How to scrape data from Google Sheet without Using Google API and without Saving data in your local machine
Requirements To scrape data
- Install Python
2. Install IDE(Integrated Development Environment) i.e PyCharm
3. Install Selenium and Pandas using Command Prompt by writing command i.e pip install selenium and pip install Pandas
4. Configure Selenium in PyCharm by using following steps:
Go to file ->settings -> python interpreter -> search Selenium -> select and install PackageOption.
5. Configure Pandas in Pycharm with the same approch as in point number 4
Scraping Data From Google Sheet
Important libraries
import pandas as pd
import json
Replacing single Google Sheet with CSV file
sheet_url = "https://docs.google.com/spreadsheets/d/1fHiBtzxBC_3Q7I5SXr_GpNA4ivT73w4W4hjK6IkGDBY/edit#gid=2074968679"
url_1 = sheet_url.replace("/edit#gid=", "/export?format=csv&gid=")
Reading CSV File Using Pandas
df = pd.read_csv(url_1)
To display all rows and columns data in console window after running the code
pd.set_option('display.max_rows', None)
pd.set_option('display.max_columns', None)

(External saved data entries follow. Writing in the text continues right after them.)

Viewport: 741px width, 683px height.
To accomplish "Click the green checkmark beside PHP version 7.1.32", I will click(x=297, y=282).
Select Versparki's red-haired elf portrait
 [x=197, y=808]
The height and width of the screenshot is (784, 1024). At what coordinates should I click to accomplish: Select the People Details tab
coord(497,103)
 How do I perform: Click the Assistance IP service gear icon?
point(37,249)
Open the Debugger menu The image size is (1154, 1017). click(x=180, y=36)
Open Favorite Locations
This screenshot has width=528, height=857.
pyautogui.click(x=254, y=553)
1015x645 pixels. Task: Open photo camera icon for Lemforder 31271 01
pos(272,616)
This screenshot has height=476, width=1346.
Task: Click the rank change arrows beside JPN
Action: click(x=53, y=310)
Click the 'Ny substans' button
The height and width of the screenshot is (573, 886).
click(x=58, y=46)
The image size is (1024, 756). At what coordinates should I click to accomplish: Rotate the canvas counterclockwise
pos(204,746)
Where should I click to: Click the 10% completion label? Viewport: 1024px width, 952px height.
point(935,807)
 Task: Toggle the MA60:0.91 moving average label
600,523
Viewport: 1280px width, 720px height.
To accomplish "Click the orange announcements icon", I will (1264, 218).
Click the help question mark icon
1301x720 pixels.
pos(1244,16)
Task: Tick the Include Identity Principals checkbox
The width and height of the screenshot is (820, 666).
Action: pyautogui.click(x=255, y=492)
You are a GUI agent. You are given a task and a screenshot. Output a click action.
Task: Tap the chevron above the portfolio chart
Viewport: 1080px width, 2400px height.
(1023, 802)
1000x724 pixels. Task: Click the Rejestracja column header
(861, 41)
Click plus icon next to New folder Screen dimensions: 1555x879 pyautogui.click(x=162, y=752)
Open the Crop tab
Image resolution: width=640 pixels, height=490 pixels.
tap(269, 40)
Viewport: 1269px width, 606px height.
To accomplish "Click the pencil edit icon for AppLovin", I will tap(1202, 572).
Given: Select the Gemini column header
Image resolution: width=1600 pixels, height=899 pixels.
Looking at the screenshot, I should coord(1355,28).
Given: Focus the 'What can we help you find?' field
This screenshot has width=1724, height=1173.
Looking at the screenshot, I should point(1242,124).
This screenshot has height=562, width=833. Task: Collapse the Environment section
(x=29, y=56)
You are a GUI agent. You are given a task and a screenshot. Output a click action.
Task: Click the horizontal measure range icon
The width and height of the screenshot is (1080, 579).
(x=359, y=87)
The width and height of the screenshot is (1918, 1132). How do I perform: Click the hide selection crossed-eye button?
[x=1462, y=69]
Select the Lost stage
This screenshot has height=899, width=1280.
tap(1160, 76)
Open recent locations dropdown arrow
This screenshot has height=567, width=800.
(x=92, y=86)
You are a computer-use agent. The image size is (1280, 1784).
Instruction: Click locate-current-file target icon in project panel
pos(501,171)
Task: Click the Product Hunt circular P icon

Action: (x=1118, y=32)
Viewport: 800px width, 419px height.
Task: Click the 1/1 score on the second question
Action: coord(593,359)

pd.set_option('display.width', None)
Filtering data based on Project requirement
df2 = df.assign(description=df.Contact.astype(str) + ' ' + df.Availability.astype(str) + ' ' + df.Item.astype(str) + ' ' + df.Comments.astype(str))
df2 = df2.drop(['Contact', 'Availability', 'Item', 'Comments'], axis=1)
Converting Dataframe into Dictionary
dictionary = df2.to_dict(orient="index")
Converting Dictionary into Json format
jsonString = json.dumps(dictionary, indent=4)
print(jsonString)